Thanks for all input on this one.
The Big Hint was from Eric, being the use of
"http://apache.org/xml/features/scanner/notify-char-refs". What he didn't
(explicitly!) say is that it was also necessary to add the first of the two
lines
xmlReader.setProperty("http://xml.org/sax/properties/lexical-handler", new
mus2HTMLHandler());
xmlReader.setContentHandler(new mus2HTMLHandler());
where xmlReader is an instance of XMLReader, and mus2HTMHandler is now
defined as
class mus2HTMLHandler extends DefaultHandler implements ContentHandler,
LexicalHandler { etc etc
This hint I got from the xerces 2.8.1 samples/sax/DocumentTracer. Doubtless
I really only need one instance of mus2HTMHandler, but I'll clean that up in
the morning!
It turned out that <?xml ... encoding="..."?> doesn't have any bearing on
this at all, tho it certainly does when the emitted HTML hits a browser
;-). I now find that #269 is duly delivered to setEntity just as I want;
I'm sure I'll be able to pass that through to the final HTML construction,
which doesn't come till endDocument, as I do a sort first (surprise,
surprise). Readers may also be interested to know that using the feature
"http://apache.org/xml/features/scanner/notify-builtin-refs" causes all the
various &, &apos and so on to be delivered similarly, tho I'm not using
this.
The above works on Java 1.5, but not on Java 1.4 (Eric's feature
unsupported). I still have to try 1.6.
Tx & rgds to all, Graeme.
----- Original Message -----
From: "Klaus Malorny" <[EMAIL PROTECTED]>
To: <[email protected]>
Sent: Wednesday, November 15, 2006 5:54 PM
Subject: Re: Entities
[EMAIL PROTECTED] wrote:
> > I removed the "encoding", but am still getting the same result.
(The
> source
> > file is plain old ASCII but also using several of the characters in
the
> > range 128-255. I'm not getting any problem with them.)
>
> Why dont'y you try the encoding apropriate to the characters you use ?
Olek's right.
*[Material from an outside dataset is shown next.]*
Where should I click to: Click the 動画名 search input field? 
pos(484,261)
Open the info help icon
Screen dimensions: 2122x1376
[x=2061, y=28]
If you have characters above 128, it isn't "plain old
ASCII". In fact, if you have bytes in that range, XML tools (which
generally default to UTF-8) will probably think you're trying to specify
a multibyte character sequence, so you *definitely* need to specify an
encoding.
Real 7-bit ASCII is a proper subset of UTF-8. As soon as you get out of
that range, you need to either use an encoding that the XML parser knows
how to auto-recognize (UTF-8 or UTF-16), or state your encoding
explicitly. Or both.
As far as I have followed the thread, I think Graeme's problem is less a
parsing problem, but is more a problem how to get the U+010D character
back into a "č" when he generates the HTML. Graeme, could you please
describe how you generate the HTML? I assume that you simply emit your
text via an ISO-8859-1 (*) encoding Writer, which converts the
non-ISO-8859-1 character to a question mark. If so, you could replace it
with a Writer that uses UTF-8 and declare the used encoding via a
<meta http-equiv="content-type" content="text/html; charset=UTF-8">
within the <head> section. If you generate your HTML within a JSP page,
you need to use the appropriate methods provided by this platform instead.
Please note that generating HTML (or XML) by hand also requires the proper
handling of the special characters <, & and " (the latter within attribute
values) -- something that many people simply forget.